Софроний кивнул головой в знак согласия.
– Больше ничего! – повторил отец со вздохом. – А вы с нею хорошо жили?
– Хорошо.
– Ну, что ж делать! Воля господня. Он дал, он и взял! Ты не унывай. Господь испытывает, кого любит, – внушительно сказал отец, облокотись своими тонкими, малосильными руками на стол и глядя слабыми, тусклыми глазами на пышущего здоровьем и мощию гостя. – Вот ты, бог даст, устроишься, заведешь себе огород… Вот ты пока примись да его оплети, а то забор-то совсем повалился. Покойник Данило слаб был, ни на какие работы не способен, ну и все пришло в запустенье, а ты теперь…
– Я прежде всего хочу себе хижку поставить, – сказал Софроний.
– Что? – спросил отец с изумлением.
– Хижку поставить. Жить негде.
– Отец Еремей приказал тебе с пономарем жить.
– На что ж мне с пономарем жить. Пономарь сам по себе, а я сам по себе.
– Что ж тебе пономарь, не по нраву, что ли?
– Отчего не по нраву: пономарь как пономарь.
– Так чего ж ты жить с ним сомневаешься?
– А слыхали вы, отец дьякон, присказку, как еж в раю в гостях был? Выжил год, да и ушел под лопух: нет, говорит, лучше, как под своим лопухом, – хочу в клубок свернусь, хочу лапки протяну!
Отец засмеялся. Я даже заметил, что мать, сидевшая поодаль от них за работою, слегка улыбнулась и после этого несколько раз глянула на гостя с удовольствием.

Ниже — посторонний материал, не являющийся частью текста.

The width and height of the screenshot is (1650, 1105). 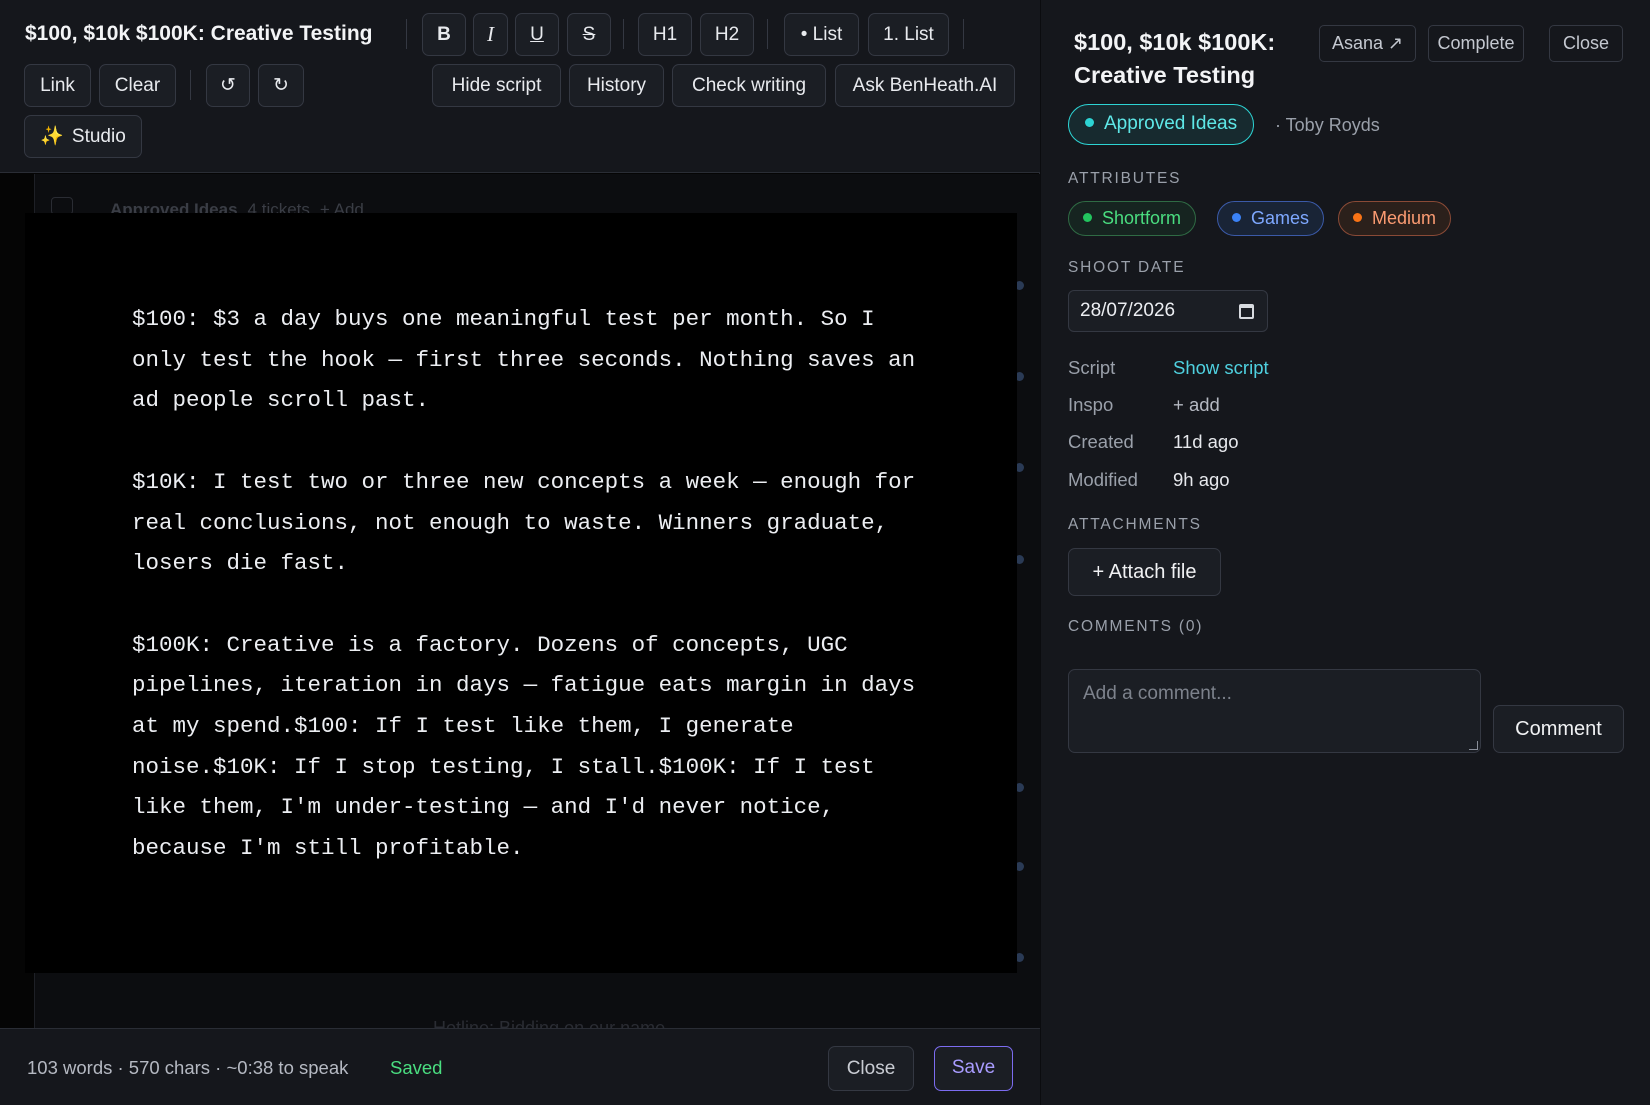 What do you see at coordinates (444, 34) in the screenshot?
I see `bold-button: B` at bounding box center [444, 34].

– Что правда, то правда, – сказал отец. – Да что ж поделаешь? По одежке протягивай ножки: коли есть где, во всю длину, а негде – подожми.
– Я своих не вытягиваю, куда не надо. Есть дьячковское положение,[1] – я только того и хочу. Отдай он мне мой сбор – и конец! С этим делом надо поспешить; пора теперь самая для построек: сухо, тепло.

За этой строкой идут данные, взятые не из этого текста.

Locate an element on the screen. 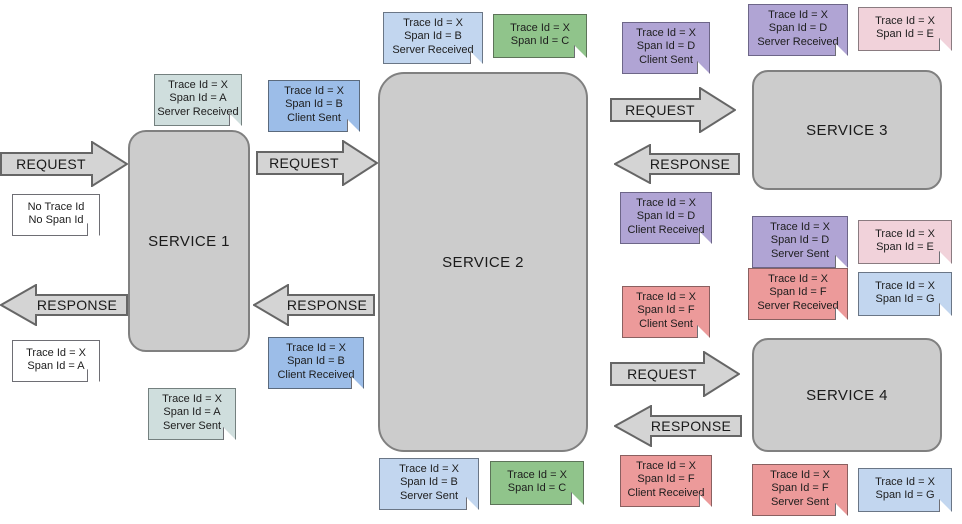 The height and width of the screenshot is (524, 962). note-span-f-client-sent: Trace Id = X Span Id = F Client Sent is located at coordinates (666, 312).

– Ну, уж этого я не знаю! – сказал отец, опуская глаза в землю, потирая руки и притворно впадая в рассеянную задумчивость, что всегда бывало у него признаком смущения и тревоги. – Не знаю, не знаю…
– Сбор собрали сейчас же после пожару, стало быть…
– Не знаю! Не знаю! – несколько поспешно, но с той же рассеянной задумчивостью повторял отец.
– Вы напрасно, отец дьякон, опасаетесь со мной об этом говорить, – оказал Софроний.
Отец встрепенулся, как подстреленный; рассеянная задумчивость слетела с него, как спугнутая птица.
– Не мое дело! – проговорил он в тревоге. – Не мое дело! Я тут ни при чем!